Preta Gil participará de estudo clínico nos EUA para novo tratamento contra o câncer
Pesquisa busca desenvolver novas alternativas terapêuticas promissoras para o tratamento da doença; Oncologista relata que tumor da cantora é mais prevalente a partir dos 50 anos
- Publicado: 13/02/2026
- Alterado: 17/02/2025
- Autor: Redação
- Fonte: Teatro SABESP FREI CANECA
A cantora Preta Gil anunciou, no último domingo (16), que seguirá em abril para Nova York, nos Estados Unidos, para dar continuidade ao seu tratamento oncológico. A artista foi selecionada para participar de um estudo clínico que avalia a eficácia de uma nova alternativa terapêutica para casos como o dela.
O tratamento faz parte de uma pesquisa conduzida por cientistas norte-americanos e ainda está em fase final de estudo, o que significa que não está disponível para uso convencional no Brasil ou em outros países. A participação da cantora no protocolo representa uma oportunidade de acesso a medicamentos inovadores, que podem ampliar as opções terapêuticas no futuro.
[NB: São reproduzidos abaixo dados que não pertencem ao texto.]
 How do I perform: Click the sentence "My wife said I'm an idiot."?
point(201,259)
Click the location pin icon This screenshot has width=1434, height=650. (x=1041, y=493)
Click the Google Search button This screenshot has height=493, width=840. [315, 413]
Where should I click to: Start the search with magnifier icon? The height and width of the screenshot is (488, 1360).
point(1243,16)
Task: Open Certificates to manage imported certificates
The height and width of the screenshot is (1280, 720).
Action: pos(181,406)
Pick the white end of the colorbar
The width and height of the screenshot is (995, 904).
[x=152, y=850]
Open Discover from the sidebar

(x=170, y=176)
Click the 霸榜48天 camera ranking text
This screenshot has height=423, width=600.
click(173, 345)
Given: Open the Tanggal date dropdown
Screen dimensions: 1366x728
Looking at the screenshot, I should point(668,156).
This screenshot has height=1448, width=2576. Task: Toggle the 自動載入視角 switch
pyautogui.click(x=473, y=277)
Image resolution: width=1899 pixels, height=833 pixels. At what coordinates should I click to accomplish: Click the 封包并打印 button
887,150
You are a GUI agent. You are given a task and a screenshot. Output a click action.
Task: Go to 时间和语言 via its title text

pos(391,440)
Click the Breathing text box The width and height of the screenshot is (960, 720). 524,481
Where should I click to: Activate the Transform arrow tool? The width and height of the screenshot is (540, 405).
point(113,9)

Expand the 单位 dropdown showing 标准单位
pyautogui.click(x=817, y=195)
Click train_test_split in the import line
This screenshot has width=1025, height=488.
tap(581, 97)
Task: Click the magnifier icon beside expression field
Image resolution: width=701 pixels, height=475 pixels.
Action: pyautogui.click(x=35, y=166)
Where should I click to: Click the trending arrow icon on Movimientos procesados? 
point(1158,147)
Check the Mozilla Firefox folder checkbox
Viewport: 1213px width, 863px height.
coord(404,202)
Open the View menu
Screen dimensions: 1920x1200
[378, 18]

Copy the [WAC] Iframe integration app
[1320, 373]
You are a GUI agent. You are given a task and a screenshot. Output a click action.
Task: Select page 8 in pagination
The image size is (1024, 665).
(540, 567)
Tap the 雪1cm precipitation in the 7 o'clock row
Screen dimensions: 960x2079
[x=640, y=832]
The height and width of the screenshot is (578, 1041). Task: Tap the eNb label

A decisão de Preta Gil reforça a importância dos avanços científicos no combate ao câncer e a necessidade de estudos clínicos para viabilizar novas possibilidades de tratamento. “Eles [os médicos] são muito otimistas de que eu vou ficar bem para a próxima etapa: vou para os Estados Unidos fazer um tratamento lá. Então, em abril, parto para Nova York para fazer um tratamento com medicamentos novos. Medicamentos que estão em fase final de estudo”, contou.
Após quase dois meses internada, para a recuperação de uma cirurgia que levou 21 horas, Preta Gil relatou estar enfrentando um momento sensível. “Estou fragilizada, ainda com o corpo muito debilitado. Com dreno, sondas, ainda invadida”. O último procedimento realizado pela cantora foi a retirada de parte de seu aparelho digestivo e sistema linfático, após a descoberta de seu câncer ter voltado em quatro lugares diferentes. Em janeiro de 2023, Preta Gil foi diagnosticada com câncer colorretal.
Entenda a doença
Com uma incidência crescente a partir dos 50 anos, o tumor colorretal se desenvolve no intestino grosso, também chamado de cólon, ou no reto. O principal tipo é o adenocarcinoma e, em cerca de 90% dos casos, ele se origina a partir de pólipos na região que, se não identificados e tratados, podem sofrer alterações ao longo dos anos, tornando-se malignos. De acordo com dados do Instituto Nacional do Câncer (INCA), estima-se que, no triênio 2023-2025, haja 45.630 casos da doença em homens e mulheres a cada ano.
“Apesar de a doença muitas vezes ser silenciosa, o paciente deve observar se há alterações do hábito intestinal, tais como constipação, diarreia, afilamento das fezes, ausência da sensação de alívio após a evacuação (como se nem todo conteúdo fecal fosse eliminado), massas palpáveis no abdome, sangue nas fezes, dores abdominais, perda de peso sem motivo aparente, fraqueza e sensação de fadiga”, explica Artur Ferreira, oncologista da Oncoclínicas São Paulo. Entre os fatores de risco, destacam-se: consumo de dietas ricas em alimentos ultraprocessados e pobres em vegetais, alto consumo de carnes vermelhas, sobrepeso e obesidade, inatividade física, tabagismo e a presença de doenças inflamatórias intestinais, como a retocolite ulcerativa.
Em boa parte dos casos, felizmente o câncer colorretal é curável. No entanto, é essencial que o diagnóstico aconteça precocemente, aumentando o sucesso do tratamento. Por isso, o rastreamento precoce, com exames como a colonoscopia, é fundamental.
Mitos e verdades sobre o câncer colorretal
O câncer colorretal ainda é cercado de dúvidas que podem prejudicar o diagnóstico. Confira alguns mitos e verdades:
- Todas as pessoas com câncer colorretal precisam de colostomia. Mito. O procedimento é necessário apenas em situações específicas, como tumores no reto inferior.
- Quem tem intestino preso tem mais risco de desenvolver câncer colorretal. Depende. A constipação pode elevar o risco, mas não é um fator determinante.
- Homens estão mais propensos a ter câncer colorretal. Verdade. Estudos apontam uma incidência ligeiramente maior entre homens.
- Pólipos sempre evoluem para câncer. Mito. Apenas uma pequena parcela dos pólipos se torna maligna.
- Carnes vermelhas e processadas aumentam o risco de câncer colorretal. Verdade. O consumo excessivo desses alimentos está associado a maior incidência da doença.
A prevenção, segundo o oncologista Artur Ferreira, inclui uma alimentação balanceada, atividades físicas regulares e acompanhamento médico para avaliação precoce.